However whether the approach is that indicated by the majority on the first appeal or by Ralph Gibson L.J. or in this judgment (in so far as it differs from that adopted by Ralph Gibson L.J.) I am quite satisfied that the letter of request is not flawed on the grounds of fishing. On the contrary the letter was designed to elicit evidence which was highly relevant to the proceedings before the Norwegian court. If this had not been the case, then the court in refusing to give effect to the letter would not ordinarily do so on a jurisdictional basis but as a matter of discretion.

F. Confidentiality

The witnesses undoubtedly owe a duty of confidentiality to their clients which the English court will protect so long as this can be done consistently with the duty this court has to assist the Norwegian courts where it is appropriate to do so. As was pointed out on the first appeal and by Kenneth Jones J. this involves a balancing exercise. The importance of the evidence which has been requested in the proceedings has to be taken into account in performing the exercise. The court can and should, where this is necessary in order to do justice, give directions or otherwise restrict the request as authorised by the English court to protect a duty of confidence. If the proceedings were taking place before an English court the English court would seek to preserve confidentiality and the broad approach to the request should be the same.

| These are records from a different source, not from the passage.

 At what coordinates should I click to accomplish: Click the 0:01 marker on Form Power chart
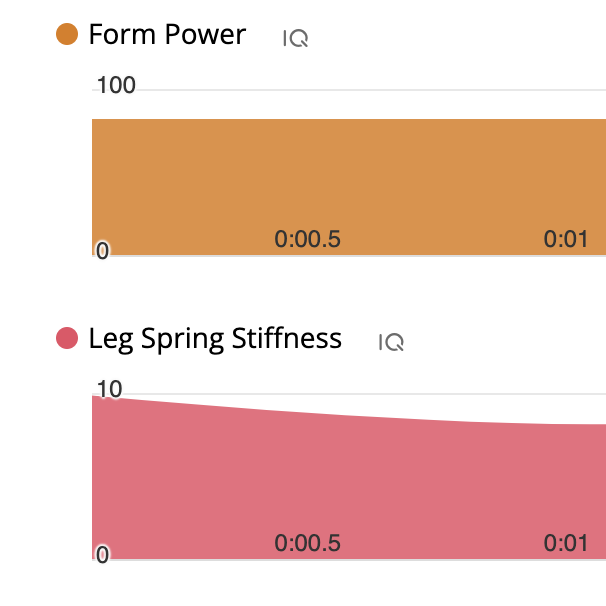coord(566,239)
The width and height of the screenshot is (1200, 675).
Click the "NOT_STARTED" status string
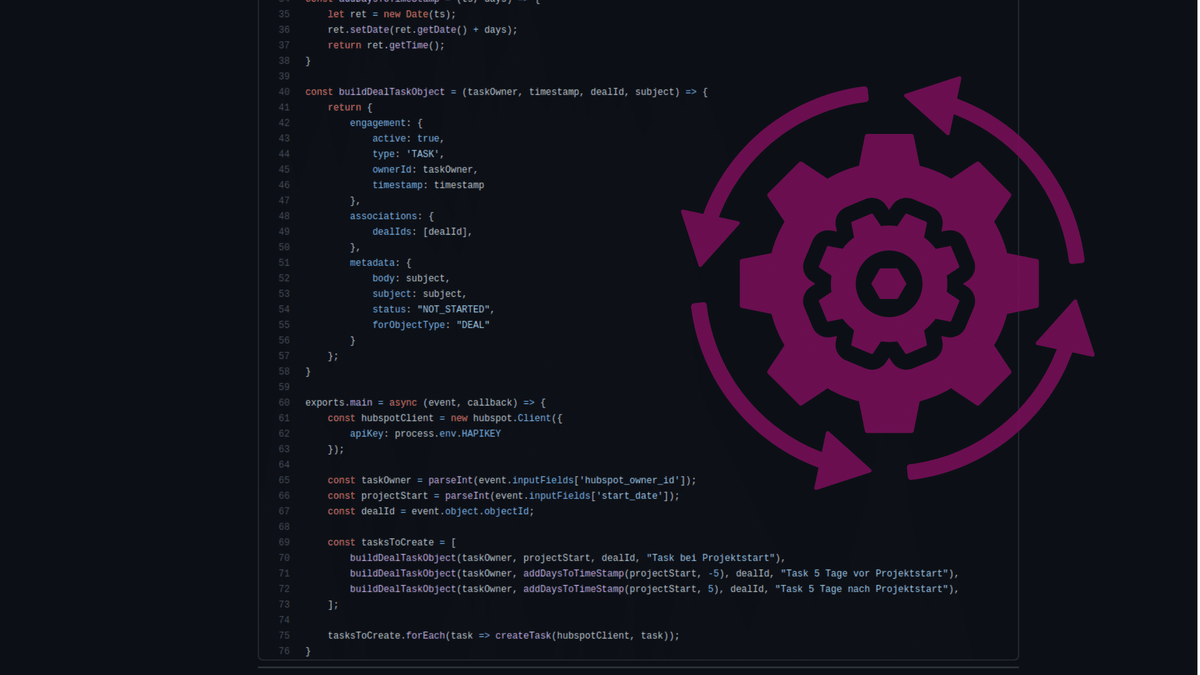coord(454,309)
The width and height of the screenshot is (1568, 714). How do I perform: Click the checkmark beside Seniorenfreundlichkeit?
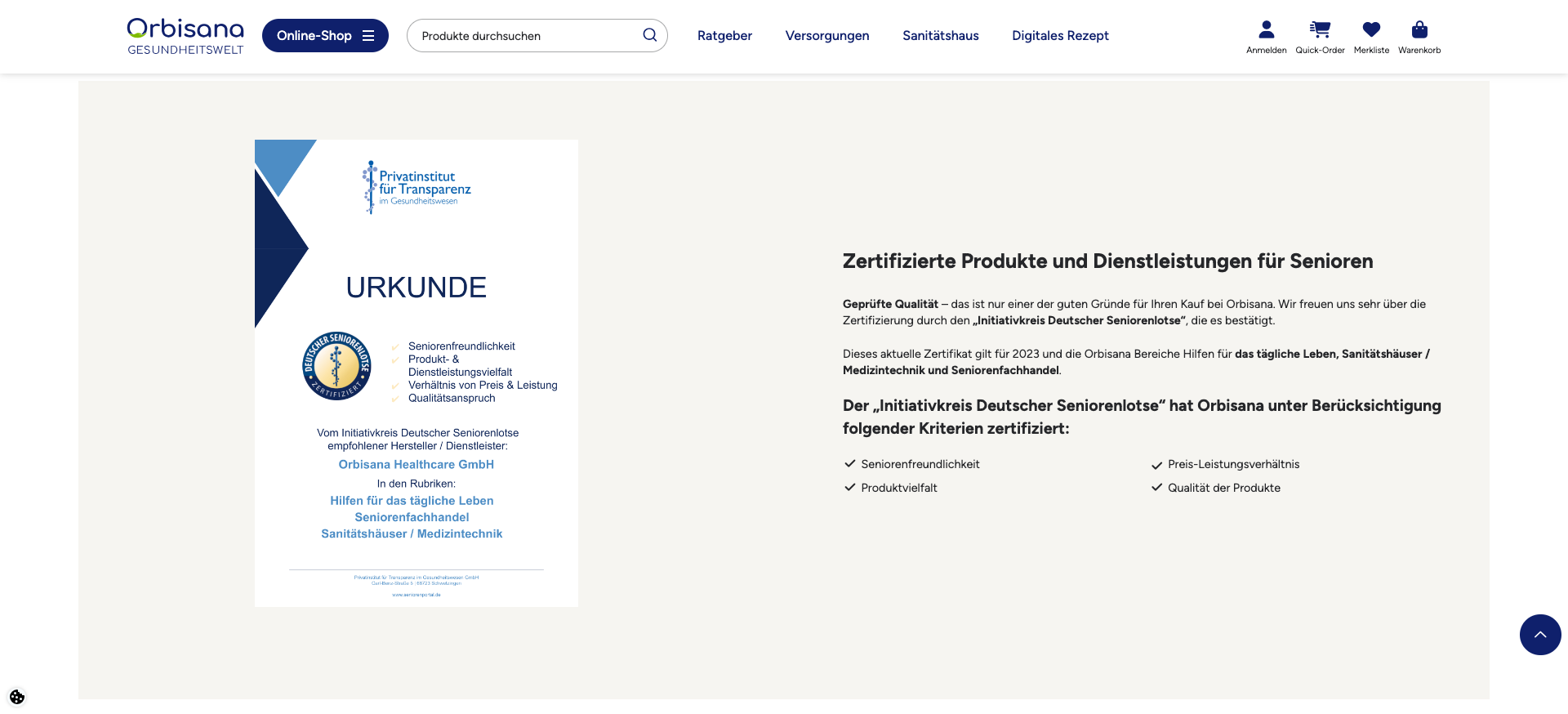849,464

Kenneth Jones J. performed the balancing exercise, he directed himself properly when so doing and I can see no reason whatever for interfering with the conclusion to which he came. Criticisms are made as to the directions which Kenneth Jones J. made as to the amendment of the letter of request. However, this being a matter for his discretion, I would not interfere with the decision that he made, save in respect of the modified request which was put before this court but was not available to Kenneth Jones J.

I would therefore allow the appeal. I do so on the short ground that on the proper interpretation of the Act of 1975 the fiscal proceedings which are now being conducted before the Sandefjord City Court are [*783] not capable of being regarded as a “civil or commercial matter” for the purposes of the Act of 1975. I come to this conclusion notwithstanding the fact that it would be my view that if the English court had jurisdiction to assist the Norwegian court it certainly should do so. This would however require a further treaty and a statute to implement that treaty which were designed to provide for assistance in relation to proceedings in mati_res fiscales.

I agree with the order proposed by May and Balcombe L.JJ.

Appeal allowed with costs.

No order as to costs below.

Certificate for three counsel.

Time for applying for leave to appeal against first decision of Court of Appeal extended.

Leave to appeal in respect of both decisions of Court of Appeal on all issues.

Leave to cross-appeal.

APPEAL AND CROSS-APPEALS from the Court of Appeal.

These were consolidated appeals (1) by the state of Norway and the estate of the late Anders Jahre against the decision of the Court of Appeal in In re State of Norway’s Application (No. 2) (May, Balcombe and Woolf L.JJ.), ante, pp. 732B, (“Norway 2”), allowing the appeal by Lord Kindersley and Mr. A. J. Hardman, proposed witnesses in an action in the City Court of Sandefjord, from the order of Kenneth Jones J. on 18 November 1986 upholding the decision of Master Creightmore that the witnesses be examined before him pursuant to a letter of request made by the city court dated 10 March 1986; and by the witnesses in a cross-appeal as to costs; and (2) by the witnesses against the decision of the Court of Appeal in In re State of Norway’s Application (Kerr and Glidewell L.JJ., Ralph Gibson L.J. dissenting) [1987] Q.B. 433 (“Norway 1”), which in their Lordships’ House was in effect an appeal against costs only.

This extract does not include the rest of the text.